*** Dataset content ***

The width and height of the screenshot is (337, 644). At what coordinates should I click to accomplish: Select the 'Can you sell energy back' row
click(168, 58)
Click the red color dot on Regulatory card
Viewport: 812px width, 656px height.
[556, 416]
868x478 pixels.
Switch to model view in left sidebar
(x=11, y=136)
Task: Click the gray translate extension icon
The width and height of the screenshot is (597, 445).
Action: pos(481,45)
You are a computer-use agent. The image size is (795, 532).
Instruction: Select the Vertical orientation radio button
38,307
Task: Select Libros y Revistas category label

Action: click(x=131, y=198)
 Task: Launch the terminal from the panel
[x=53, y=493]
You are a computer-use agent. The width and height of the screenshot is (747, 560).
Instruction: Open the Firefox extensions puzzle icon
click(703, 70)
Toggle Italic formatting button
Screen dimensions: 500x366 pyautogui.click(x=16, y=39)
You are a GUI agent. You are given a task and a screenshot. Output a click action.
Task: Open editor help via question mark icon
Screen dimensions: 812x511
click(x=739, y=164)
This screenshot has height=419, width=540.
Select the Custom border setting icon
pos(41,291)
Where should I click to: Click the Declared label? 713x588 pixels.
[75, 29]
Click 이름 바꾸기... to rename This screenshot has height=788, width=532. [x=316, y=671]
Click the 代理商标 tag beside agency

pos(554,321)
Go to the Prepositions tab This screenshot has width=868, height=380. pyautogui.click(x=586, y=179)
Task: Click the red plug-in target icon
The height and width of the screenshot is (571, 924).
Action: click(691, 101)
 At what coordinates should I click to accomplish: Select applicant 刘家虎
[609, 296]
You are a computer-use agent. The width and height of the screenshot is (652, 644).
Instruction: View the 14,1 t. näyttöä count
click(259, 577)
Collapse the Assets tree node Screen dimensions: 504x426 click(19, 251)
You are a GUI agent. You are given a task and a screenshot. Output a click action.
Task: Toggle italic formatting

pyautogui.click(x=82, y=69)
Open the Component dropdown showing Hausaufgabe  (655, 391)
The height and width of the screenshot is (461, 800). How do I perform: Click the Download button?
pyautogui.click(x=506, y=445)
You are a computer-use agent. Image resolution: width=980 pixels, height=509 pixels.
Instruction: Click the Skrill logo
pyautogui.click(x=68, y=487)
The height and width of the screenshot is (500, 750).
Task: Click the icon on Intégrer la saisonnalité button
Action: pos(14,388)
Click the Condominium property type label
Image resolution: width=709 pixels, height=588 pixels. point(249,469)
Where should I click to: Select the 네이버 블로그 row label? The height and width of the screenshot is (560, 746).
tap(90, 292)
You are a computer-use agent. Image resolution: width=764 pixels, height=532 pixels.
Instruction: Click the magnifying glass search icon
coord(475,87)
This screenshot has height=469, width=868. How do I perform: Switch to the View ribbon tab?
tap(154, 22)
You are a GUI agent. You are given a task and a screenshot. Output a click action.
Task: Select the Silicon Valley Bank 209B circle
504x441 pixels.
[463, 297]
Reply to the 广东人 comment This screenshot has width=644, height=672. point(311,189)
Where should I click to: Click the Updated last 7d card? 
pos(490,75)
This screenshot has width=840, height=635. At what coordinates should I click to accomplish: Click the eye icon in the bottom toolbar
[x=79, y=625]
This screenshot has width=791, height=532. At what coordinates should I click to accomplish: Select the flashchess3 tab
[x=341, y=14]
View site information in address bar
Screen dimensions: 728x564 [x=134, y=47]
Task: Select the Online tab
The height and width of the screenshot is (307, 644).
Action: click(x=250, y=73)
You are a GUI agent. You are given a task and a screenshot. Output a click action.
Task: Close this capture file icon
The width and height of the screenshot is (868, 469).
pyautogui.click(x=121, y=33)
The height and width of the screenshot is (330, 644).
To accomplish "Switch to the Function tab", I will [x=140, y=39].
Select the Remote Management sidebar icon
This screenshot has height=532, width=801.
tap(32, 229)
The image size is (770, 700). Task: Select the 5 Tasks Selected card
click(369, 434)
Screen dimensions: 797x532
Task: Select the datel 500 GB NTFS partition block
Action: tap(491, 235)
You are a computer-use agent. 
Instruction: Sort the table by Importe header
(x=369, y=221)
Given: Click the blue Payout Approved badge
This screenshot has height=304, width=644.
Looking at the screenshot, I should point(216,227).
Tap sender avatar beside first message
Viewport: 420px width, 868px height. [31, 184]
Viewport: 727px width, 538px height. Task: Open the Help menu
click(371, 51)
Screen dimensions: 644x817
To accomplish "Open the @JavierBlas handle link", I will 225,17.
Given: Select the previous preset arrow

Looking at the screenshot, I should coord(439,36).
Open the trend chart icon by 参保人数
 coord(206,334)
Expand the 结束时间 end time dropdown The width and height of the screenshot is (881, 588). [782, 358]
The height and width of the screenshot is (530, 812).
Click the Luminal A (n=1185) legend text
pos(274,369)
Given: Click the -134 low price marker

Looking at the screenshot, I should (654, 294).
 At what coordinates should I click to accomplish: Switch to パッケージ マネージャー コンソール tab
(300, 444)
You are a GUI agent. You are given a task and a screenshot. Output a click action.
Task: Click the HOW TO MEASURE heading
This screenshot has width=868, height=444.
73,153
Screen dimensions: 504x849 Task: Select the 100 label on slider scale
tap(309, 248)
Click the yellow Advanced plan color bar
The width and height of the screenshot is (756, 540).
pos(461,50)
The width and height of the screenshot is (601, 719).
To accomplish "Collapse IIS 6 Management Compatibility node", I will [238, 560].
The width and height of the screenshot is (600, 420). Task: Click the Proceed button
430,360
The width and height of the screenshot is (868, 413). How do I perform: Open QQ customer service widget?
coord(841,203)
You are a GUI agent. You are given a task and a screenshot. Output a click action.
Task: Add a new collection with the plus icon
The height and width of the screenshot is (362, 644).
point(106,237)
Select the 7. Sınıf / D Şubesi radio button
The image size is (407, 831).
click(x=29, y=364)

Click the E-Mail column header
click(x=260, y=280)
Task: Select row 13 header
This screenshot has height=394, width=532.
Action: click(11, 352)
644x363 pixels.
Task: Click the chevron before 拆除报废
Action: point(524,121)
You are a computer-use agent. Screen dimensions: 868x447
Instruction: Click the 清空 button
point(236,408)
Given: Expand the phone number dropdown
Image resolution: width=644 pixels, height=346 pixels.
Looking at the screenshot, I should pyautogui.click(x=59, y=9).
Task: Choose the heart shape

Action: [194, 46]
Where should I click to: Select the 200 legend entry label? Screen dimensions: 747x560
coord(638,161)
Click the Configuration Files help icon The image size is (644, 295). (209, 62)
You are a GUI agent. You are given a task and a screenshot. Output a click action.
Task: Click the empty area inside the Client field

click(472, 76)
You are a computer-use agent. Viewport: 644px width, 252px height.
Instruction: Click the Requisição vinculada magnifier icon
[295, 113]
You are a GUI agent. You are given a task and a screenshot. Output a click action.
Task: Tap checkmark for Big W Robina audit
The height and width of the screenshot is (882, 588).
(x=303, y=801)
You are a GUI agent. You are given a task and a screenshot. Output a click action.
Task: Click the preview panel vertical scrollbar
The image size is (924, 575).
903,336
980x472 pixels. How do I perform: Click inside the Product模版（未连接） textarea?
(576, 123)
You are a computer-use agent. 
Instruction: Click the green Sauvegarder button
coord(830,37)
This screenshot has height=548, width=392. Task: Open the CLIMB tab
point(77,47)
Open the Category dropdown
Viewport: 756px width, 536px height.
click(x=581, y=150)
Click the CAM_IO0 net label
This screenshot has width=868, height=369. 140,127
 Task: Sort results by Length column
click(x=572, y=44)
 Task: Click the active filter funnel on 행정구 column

*** End of Dataset content ***

> Work required
Return all lines in the data that include the word "Expand".

> Response
Expand the 结束时间 end time dropdown The width and height of the screenshot is (881, 588). [782, 358]
Given: Expand the phone number dropdown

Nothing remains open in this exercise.